United States District Court, M.D. Florida, Tampa Division
Mar 14, 2006
Case No. 8:05-cv-1210-T-30TBM, (Crim. Case No. 8:04-cr-246-T-30TBM-2) (M.D. Fla. Mar. 14, 2006)

Opinion

Case No. 8:05-cv-1210-T-30TBM, (Crim. Case No. 8:04-cr-246-T-30TBM-2).

March 14, 2006


ORDER


THIS CAUSE comes before the Court upon Plaintiff's Motion to vacate, set aside or correct sentence (CV Dkt. #1) filed on June 27, 2005, which this Court construes as a motion for out of time appeal. The Court has undertaken a prompt preliminary review of the motion and memorandum in support and the prior proceedings in the underlying criminal case as required by Rule 4 of the Rules Governing § 2255 Proceedings for the United States District Court. After doing so, the Court concludes that Plaintiff's sole request for relief is for leave of Court to file an out of time appeal. Accordingly, the Court finds that the Plaintiff's motion should be granted in part and denied in part.

See case number 8:04-cr-246-T-30TBM-2.

I. Background.

Plaintiff was indicted by a federal grand jury for the following offenses while aboard a vessel subject to the jurisdiction of the United States, with the Middle District of Florida being the place at which Plaintiff first entered the United States: Count I — Plaintiff knowingly and willfully conspired and agreed with other persons to possess with the intent to distribute five (5) kilograms or more of a mixture or substance containing a detectable amount of cocaine, a Schedule II controlled substance, contrary to the provisions of Title 46 Appendix, U.S.C., Section 1903(a) in violation of Title 46 Appendix, U.S.C., Sections 1903(g), and (j) and Title 21, U.S.C., Section 960(b)(1)(B)(ii); and Count II — Plaintiff knowingly and willfully possessed with intent to distribute 5 kilograms or more of a mixture or substance containing a detectable amount of cocaine, a Schedule II controlled substance, in violation of Title 46 Appendix, U.S.C., Section 1903(a) and (g) and Title 21, U.S.C., Section 960(b)(1)(B)(ii).

See CR Dkt. #36.

Rows>
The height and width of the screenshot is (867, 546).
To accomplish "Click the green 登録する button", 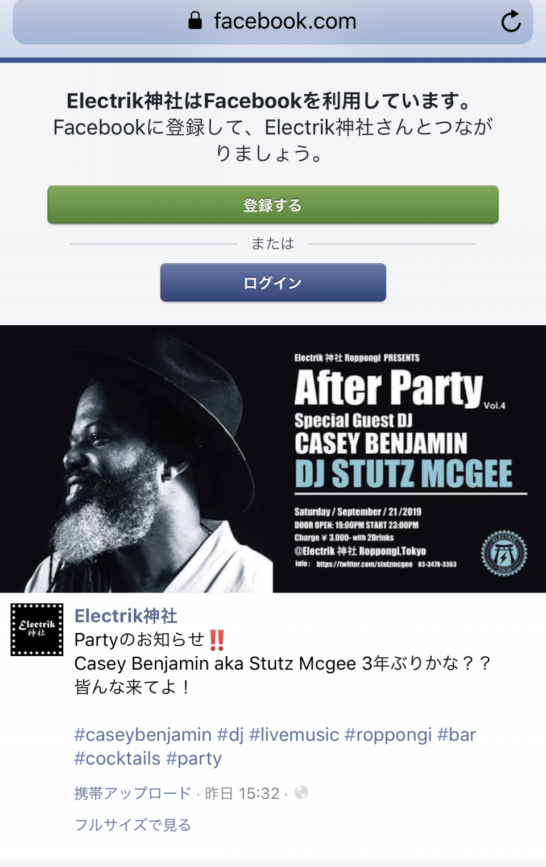I will coord(273,205).
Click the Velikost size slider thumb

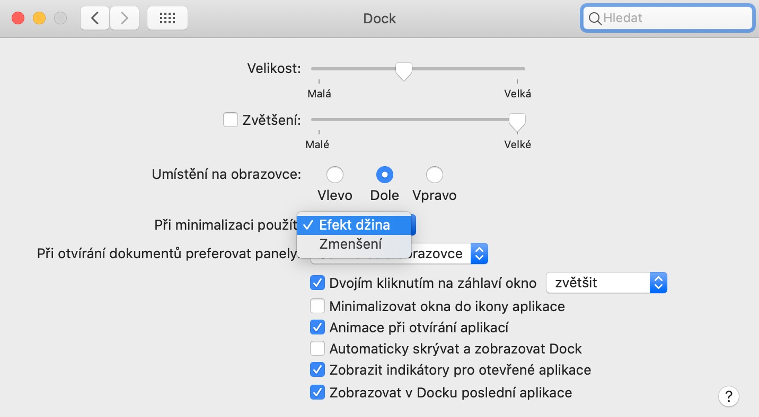404,70
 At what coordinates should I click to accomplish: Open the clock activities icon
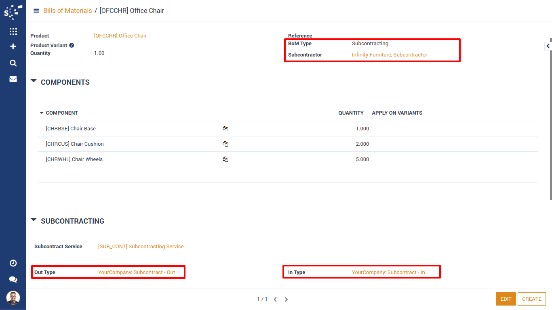coord(13,263)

Task instructions>
1. Please return the part of the court order between "March 14, 2006" and "I. Background.", inclusive, copied word for word.
2. Take the court order further, starting after its last sentence.

Outputs>
1.
March 14, 2006


ORDER


THIS CAUSE comes before the Court upon Plaintiff's Motion to vacate, set aside or correct sentence (CV Dkt. #1) filed on June 27, 2005, which this Court construes as a motion for out of time appeal. The Court has undertaken a prompt preliminary review of the motion and memorandum in support and the prior proceedings in the underlying criminal case as required by Rule 4 of the Rules Governing § 2255 Proceedings for the United States District Court. After doing so, the Court concludes that Plaintiff's sole request for relief is for leave of Court to file an out of time appeal. Accordingly, the Court finds that the Plaintiff's motion should be granted in part and denied in part.

See case number 8:04-cr-246-T-30TBM-2.

I. Background.

2.
Plaintiff pled guilty to Count I pursuant to a Plea Agreement containing a waiver of appeal provision. Plaintiff's plea of guilty as to Count I of the Indictment was accepted by the Court. Subsequently, the Government voluntarily dismissed Count II of the Indictment.

See CR Dkt. #62.

See CR Dkt. #78.

On November 23, 2004, prior to Plaintiff's sentencing hearing, Plaintiff's trial counsel, Kyle Pennington, filed an Amended Motion to withdraw as attorney for appellate purposes. On December 10, 2004, this Court sentenced Plaintiff to 135 months imprisonment, $0 fine, a term of supervised release of 60 months and a special assessment of $100. On December 14, 2006, this Court entered the Judgment against Plaintiff. Subsequent to the entry of the Judgment against Plaintiff, on December 22, 2004, an Endorsed Order was entered granting Mr. Pennington's Amended Motion to Withdraw as counsel for appellate purposes.

See CR Dkt. #113.

See CR Dkt. #117.

See CR Dkt. #120.

See CR Dkt. #124.

On April 25, 2005, Plaintiff filed a Notice of Appeal to the United States Court of Appeals for the Eleventh Circuit regarding the sentence and judgment entered against him. On May 23, 2005, Plaintiff filed a Motion to Appoint Counsel and Motion for Leave to Appeal in forma pauperis. Plaintiff did not file the appropriate forms or affidavit to support his in forma pauperis request. On May 31, 2005, the Eleventh Circuit entered an order dismissing the appeal, sua sponte, for lack of jurisdiction. The Eleventh Circuit found that Plaintiff's Notice of Appeal was untimely filed. Plaintiff did not challenge the Eleventh Circuit's denial of his appeal and now seeks collateral relief under § 2255.

See CR Dkt. #167.

See CR Dkts. #176 and #177.

See CR Dkt. #179.

On July 12, 2005, after the Eleventh Circuit entered its order dismissing Plaintiff's Notice of Appeal and after Plaintiff filed this motion to vacate, a Notice of Appearance was filed within these proceedings by Daniel F. Daly on behalf of Plaintiff. Additionally, Mr. Daly filed a Memorandum of Law in support of this motion.

See CV Dkt. #3.

See CV Dkt. #5.

II. Motion for Out of Time Appeal.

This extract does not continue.